Set tasks ::
- A) In the interview excerpt about study guides and lecture notes, which unit does the speaker name for Richard's text-based approach?
- B) Continue the interview excerpt about study guides and lecture notes, picking up after its final sentence.

There's a lot of examples around of producing resources. That
doesn't, I can see all of those happening, that was fine,
there's good resources and you can build it up that way, but
that still leaves the printed study guide and I thought, not the
printed study guide. You've got the two primary resources,
you've got the study guide and you've got the lecture
notes and they were sort of duplicating one another and you can
either take the study guide and ramp it up somehow, so you've
got all these extra resources and somehow link them in or you could
start off with the lecture notes and link in all the resources and
I could see these two things and I'm not much of a reader.
Right, I'm a very, I want to click on things and drill down.
So I don't like study guides. So I threw away the study guide,
well I didn't throw it away because you can link out resources.
But I started with the lecture notes and worked from them. I think
the more obvious approach is to start with the study guide and do
like what Richard did in MSC277. He took his more or less existing
materials and their still text based. He's just, that unit
he's htmlafied them and he's enriching things up by
starting from the text based enriching things. That will do but
it doesn't get the immediate impact, doesn't make it
visual instantly. It still looks text based. This way you
get something with a visual impact quickly. You start with your
lecture notes, you sexify them up, you make them look interesting
and exciting. The effect is you have got an electronic study guide
at the end, so the effect is the same, but it's just how you
get to that electronic study guide. Start with the lecture notes. |
| Inter: |
The road mapping in the study guide, it's sort
of focused on, you know, the subject matter, the what of the teaching.
But one thing that you did in extending, it might be a slight detour,
but extending the road map, was to try and road map the key components
of the teaching and learning environment for Business Information
Systems by trying to show the relationships between the subject
matter, the resources, online, the graduate attributes. So it was
a mapping of the learning environment. Would you sort of explain
a little bit about the logic of that Rodney? And embedded in that
was the road map of the subject matter but it was at this sort of
bigger picture level around the learning environment. What was the
logic? |
| Carr: |
The road mapping, what I've sort of talked
about so far is, the road mapping of the unit content, which is
what most lecturers are interested in and what happened in MSC120
is we could, there are other resources, like the online environment,
library, assignments, things like that, that link into that structure
as well. You want to combine them all into one structure. So what
we did in MSC120 is we didn't make that structure the unit
structure, the content structure, the first thing that they see.

Material shown ::
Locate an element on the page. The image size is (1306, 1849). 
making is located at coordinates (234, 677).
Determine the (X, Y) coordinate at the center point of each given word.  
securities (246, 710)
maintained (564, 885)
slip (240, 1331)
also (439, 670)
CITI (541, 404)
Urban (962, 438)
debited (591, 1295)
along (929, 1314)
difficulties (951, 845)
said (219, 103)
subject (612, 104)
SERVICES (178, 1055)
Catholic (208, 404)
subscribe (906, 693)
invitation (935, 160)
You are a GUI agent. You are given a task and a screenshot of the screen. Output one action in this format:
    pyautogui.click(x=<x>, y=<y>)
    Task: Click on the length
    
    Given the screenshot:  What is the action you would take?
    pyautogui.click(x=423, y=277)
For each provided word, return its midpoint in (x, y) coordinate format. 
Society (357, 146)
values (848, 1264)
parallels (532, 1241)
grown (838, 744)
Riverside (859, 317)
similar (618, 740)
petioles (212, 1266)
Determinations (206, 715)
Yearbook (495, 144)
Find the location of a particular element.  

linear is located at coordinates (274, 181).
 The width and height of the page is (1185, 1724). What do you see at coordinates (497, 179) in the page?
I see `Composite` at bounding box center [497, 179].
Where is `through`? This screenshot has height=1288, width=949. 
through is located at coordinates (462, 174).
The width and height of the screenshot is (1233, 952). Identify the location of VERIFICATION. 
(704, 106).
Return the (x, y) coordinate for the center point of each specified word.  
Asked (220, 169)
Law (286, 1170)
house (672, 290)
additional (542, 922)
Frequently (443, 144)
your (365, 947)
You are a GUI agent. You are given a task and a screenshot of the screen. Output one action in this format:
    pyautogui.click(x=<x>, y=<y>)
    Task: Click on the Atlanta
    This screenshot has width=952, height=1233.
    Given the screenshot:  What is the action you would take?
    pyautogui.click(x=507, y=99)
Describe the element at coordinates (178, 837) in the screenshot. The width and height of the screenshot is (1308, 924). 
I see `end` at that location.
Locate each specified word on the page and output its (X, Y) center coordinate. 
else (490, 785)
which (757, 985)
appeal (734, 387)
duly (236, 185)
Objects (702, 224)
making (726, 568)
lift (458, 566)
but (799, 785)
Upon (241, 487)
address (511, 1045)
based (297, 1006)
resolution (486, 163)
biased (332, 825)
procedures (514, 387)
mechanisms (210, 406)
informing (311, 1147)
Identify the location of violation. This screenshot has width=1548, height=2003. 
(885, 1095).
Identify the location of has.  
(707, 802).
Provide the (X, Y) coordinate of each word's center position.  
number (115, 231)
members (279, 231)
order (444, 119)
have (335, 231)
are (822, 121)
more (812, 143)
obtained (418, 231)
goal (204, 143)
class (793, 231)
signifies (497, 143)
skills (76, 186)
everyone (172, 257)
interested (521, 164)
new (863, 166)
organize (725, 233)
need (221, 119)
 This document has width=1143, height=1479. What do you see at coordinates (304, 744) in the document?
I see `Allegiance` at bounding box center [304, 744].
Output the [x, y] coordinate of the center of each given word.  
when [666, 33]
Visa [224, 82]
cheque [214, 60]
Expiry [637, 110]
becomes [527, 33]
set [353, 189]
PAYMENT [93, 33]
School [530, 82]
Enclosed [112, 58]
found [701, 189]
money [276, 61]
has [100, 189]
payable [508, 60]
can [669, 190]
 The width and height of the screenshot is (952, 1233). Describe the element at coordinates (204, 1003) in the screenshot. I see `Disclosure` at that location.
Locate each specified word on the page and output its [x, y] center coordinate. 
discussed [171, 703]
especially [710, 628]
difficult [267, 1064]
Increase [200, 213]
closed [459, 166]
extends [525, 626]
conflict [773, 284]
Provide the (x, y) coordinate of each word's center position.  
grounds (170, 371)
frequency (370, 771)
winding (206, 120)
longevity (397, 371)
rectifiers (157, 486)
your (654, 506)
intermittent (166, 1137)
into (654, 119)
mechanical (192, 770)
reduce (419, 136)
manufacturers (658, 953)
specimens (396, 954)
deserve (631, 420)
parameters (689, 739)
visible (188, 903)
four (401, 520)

Results ::
- A) MSC277

- B)
We tried to map out the structure of the whole unit independent
of the content. Trying to relate, like you said,… |
| Inter: |
I should have mentioned assessment by the way which
is critical from a student perspective. I'm glad you picked
up on that one. |
| Carr: |
We've made assessment the key because that's
what most students are really interested in. Now that, we haven't
really pushed this. It's still road mapping, it's still mapping
of content, but I think it should develop into this higher level
one that we've never pushed. MSC120 has got that. It's
basically a screen that lives above the content that's got
a map of all of the resources, showing how, just what they all are
and describing them and then linking down to them and the key to that
was the assignments. There was, it hit them in the face, they were
the key thing because that's what most students are interested
in these assignments, so assignment 1, assignment 2, and the exam
or whatever and then that was supposed to link out to unit content
or to the library resources or to an online environment or we have
in MSC120 the online client for one of the assignments. So it was
supposed to be like that, now we've never pulled that one
off completely. That's not how at the moment they're
being used in most units. They're taking the standard content
and richifying that up using road mapping and then adding resources
so they haven't got to that, but in MS, what we're doing
in MPC701 this time, which is the postgraduate version of MSC120.
MPC701 and Tanya Castleman and myself we're teaching it this
time, plus some tutors and she could see the structure and that's,
she figures it, she uses it, I have seen her now, she went through
it first time, she went through it with this linear stuff. I've
seen her now. She'll go down and start using the navigation.
So she understands the structure. But she is amazing at coming up
with things to engage students. Now I'm not particularly good
at that. Other people are a lot more imaginative at that. Tanya
is a good one. So what she and I are doing, is every week we take,
we aren't running lectures every week, we don't need
lectures every week with these rich resources on the CD Rom and
all the students have got the road map, so we don't have to
spend so much time actually lecturing we only have, we only basically
have a lecture every other week. Just a two hour lecture and we
group the concepts. So last night we talked about hardware. So what
we've done each week is we've taken the structure and
taken the slides out of the road map and added in colour coded slides.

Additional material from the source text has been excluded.